Russian Operative Maria Butina, Who Leveraged Christian Right Connections, Sentenced For Conspiracy

Maria Butina, leader of a pro-gun organization, speaks on October 8, 2013 during a press conference in Moscow. Image: STR/AFP/Getty Images

Russian National Maria Butina, 30, was sentenced to an 18-month prison term Friday in Washington after failing to register as a foreign agent for conspiring to infiltrate conservative U.S. political circles for the Kremlin.

In December, Butina pleaded guilty to one count of conspiracy to act as a Russian agent in the U.S. without registering with the Justice Department. While her case has been handled separately from the Mueller investigation, this case also exposed the various means employed by Moscow to influence U.S. policy.

A sentencing memo filed on April 19, 2019 in this case describes a technique known as “spot and assess,” in which Russians who may be only loosely affiliated with the Kremlin set up private meetings to gauge who might have influence in the U.S. government and how to approach them.

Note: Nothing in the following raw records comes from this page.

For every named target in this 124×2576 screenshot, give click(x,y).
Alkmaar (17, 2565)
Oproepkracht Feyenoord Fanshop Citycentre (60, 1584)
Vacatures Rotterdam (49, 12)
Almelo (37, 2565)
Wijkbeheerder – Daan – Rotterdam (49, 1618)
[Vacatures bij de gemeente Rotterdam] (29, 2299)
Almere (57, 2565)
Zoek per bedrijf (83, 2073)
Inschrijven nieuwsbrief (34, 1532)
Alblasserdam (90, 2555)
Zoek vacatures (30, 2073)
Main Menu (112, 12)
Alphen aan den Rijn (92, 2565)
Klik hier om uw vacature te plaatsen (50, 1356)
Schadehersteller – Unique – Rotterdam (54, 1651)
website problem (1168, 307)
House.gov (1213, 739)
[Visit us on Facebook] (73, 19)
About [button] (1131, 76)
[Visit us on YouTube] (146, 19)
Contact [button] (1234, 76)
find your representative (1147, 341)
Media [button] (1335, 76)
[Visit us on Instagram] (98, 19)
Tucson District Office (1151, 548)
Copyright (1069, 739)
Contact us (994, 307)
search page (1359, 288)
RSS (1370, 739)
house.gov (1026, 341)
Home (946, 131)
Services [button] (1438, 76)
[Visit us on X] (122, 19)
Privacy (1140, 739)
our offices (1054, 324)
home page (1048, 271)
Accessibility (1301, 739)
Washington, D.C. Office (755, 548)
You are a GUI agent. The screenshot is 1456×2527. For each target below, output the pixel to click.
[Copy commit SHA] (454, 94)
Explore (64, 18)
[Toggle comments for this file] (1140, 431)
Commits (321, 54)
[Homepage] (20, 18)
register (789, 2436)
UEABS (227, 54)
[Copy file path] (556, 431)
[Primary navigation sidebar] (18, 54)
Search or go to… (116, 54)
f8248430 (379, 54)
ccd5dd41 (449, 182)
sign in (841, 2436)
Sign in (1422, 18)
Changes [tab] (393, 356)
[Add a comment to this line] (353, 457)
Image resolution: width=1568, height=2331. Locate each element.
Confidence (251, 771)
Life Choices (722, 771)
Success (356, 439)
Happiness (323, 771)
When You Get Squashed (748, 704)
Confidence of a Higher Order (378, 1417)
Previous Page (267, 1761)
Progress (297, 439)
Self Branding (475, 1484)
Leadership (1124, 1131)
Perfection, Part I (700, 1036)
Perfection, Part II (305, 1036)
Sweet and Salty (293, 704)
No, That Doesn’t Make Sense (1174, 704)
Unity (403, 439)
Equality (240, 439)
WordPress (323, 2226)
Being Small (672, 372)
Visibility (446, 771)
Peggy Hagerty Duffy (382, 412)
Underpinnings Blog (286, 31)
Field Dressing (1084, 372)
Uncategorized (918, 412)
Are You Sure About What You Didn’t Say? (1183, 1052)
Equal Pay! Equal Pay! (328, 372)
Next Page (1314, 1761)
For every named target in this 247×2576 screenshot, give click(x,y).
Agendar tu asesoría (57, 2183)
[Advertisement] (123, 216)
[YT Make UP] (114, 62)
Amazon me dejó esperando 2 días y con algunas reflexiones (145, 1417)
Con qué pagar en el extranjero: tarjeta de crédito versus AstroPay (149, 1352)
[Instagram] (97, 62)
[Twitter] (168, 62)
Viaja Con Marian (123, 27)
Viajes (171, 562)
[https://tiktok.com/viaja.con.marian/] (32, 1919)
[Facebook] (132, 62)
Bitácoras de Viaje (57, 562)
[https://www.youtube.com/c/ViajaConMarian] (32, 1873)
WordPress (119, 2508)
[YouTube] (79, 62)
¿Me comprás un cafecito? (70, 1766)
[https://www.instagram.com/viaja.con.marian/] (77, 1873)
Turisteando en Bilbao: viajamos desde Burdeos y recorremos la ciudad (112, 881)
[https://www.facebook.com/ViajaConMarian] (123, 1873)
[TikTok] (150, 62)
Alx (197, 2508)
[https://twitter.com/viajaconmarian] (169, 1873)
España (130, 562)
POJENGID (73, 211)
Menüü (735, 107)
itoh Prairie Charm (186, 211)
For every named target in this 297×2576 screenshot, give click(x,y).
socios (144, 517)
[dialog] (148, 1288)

While the focus of the memo is on Butina’s connections to pro-gun organizations (most notably the NRA), the memo also cites her connection to the National Prayer Breakfast, an annual event that’s been hosted by The Family (aka The Fellowship Foundation) since 1953:

Butina Hoped the 2017 National Prayer Breakfast Would Establish the Unofficial Communication Channel 

At the direction of the Russian Official, Butina included certain individuals within the Russian delegation to the 2017 National Prayer Breakfast, and she noted specifically that those individuals were “coming to establish a back channel of communication.” Statement of Offense at 5. The Russian delegation to the National Prayer Breakfast organized by Butina ultimately included approximately fifteen people, which is significantly more than attended in the years prior to 2017. The delegation attended a U.S.-Russia Friendship Dinner two days prior to the actual event.

According to a document written by Butina after the event, in the lead-up to the National Prayer Breakfast, she and the Russian Official were promised a private meeting with the President of the United States by one of the organizers of the event. A copy of this document is attached hereto as Exhibit 8. This promised meeting never materialized. After the event, and Butina’s and the Russian Official’s failure to meet privately with the President, she was worried that another Russian national (i.e., not the Russian Official) would attempt to seize the initiative, as demonstrated in her Twitter conversation with the Russian Official:

Butina: It would be good if you could talk directly with the MFA or the administration. Before [Russian national who attended the breakfast] worms his way in there.

Russian Official: Everything will be fine. I already conducted the necessary informal consultations on Saturday. I just don’t want to overload Twitter, which is read. We need to build relationships with the USA, but there are many who oppose this! . .

According to Butina, this other Russian national referred to was another member of the Russian government whom Butina feared would overtake her and the Russian Official as the primary Russian point of contact for the National Prayer Breakfast.

While this sentencing memo focused on Butina’s role in the 2017 National Prayer Breakfast, Russian participation in this breakfast increased significantly the following year. Religion News Service reported that Jim Slattery, a former Democratic congressman from Kansas who maintains ties to the National Prayer Breakfast and who attended in 2018, acknowledged Russia “probably had the largest group” of any country that year. RNS added that in an email Slattery said he was 95% sure Butina did not attend the 2018 breakfast. With Maria Butina in custody, the Russian connection present during the 2018 breakfast was not on display at the 2019 breakfast.

As I reported at TheHumanist.com, Butina’s Family connections run far deeper than simply infiltrating this annual breakfast:

In a July 21, 2018 article for The New York Post, [Jeff] Sharlet noted, “At a 2017 prayer breakfast in Moscow, Doug Burleigh—a current Fellowship leader and lifelong Russia hand—appeared alongside Butina’s handler, Alexander Torshin, to declare ‘a breakthrough in relations between Russia and the US is about occur.’”

In an email exchange, Rob Boston, Editor of Church & State, spoke about this connection between Russian operatives and the religious right.

America’s homegrown theocrats are increasingly looking to Russia and other authoritarian former East Bloc nations as models for the United States. These countries tend to be homophobic, xenophobic and Islamophobic. They’re often run by quasi-dictators who are highly nationalist and argue that the primary duty of women is to produce children for the fatherland. These nations usually promote traditional gender roles and often integrate ultra-conservative forms of orthodox religion with public policy. Essentially, these countries have implemented the agenda that the U.S. Religious Right has been working toward for years. The fact that they are totalitarian states that don’t respect individual freedom or human rights is of little concern to the extremists on our shores who yearn to use their religion to control the lives of others.

In his repporting, Sharlet documented how this breakfast offers foreign lobbyists direct access to the highest levels of power in DC. In describing the Family in an article for Vox, Sharlet characterized the group (of which Vice President Mike Pence is a member) as “an intensely powerful organization, whose specific vision of Jesus as the ideal ‘strongman’ governs their political theology and who have found, in strongman-sympathetic President Trump, an ideal vessel for their beliefs.”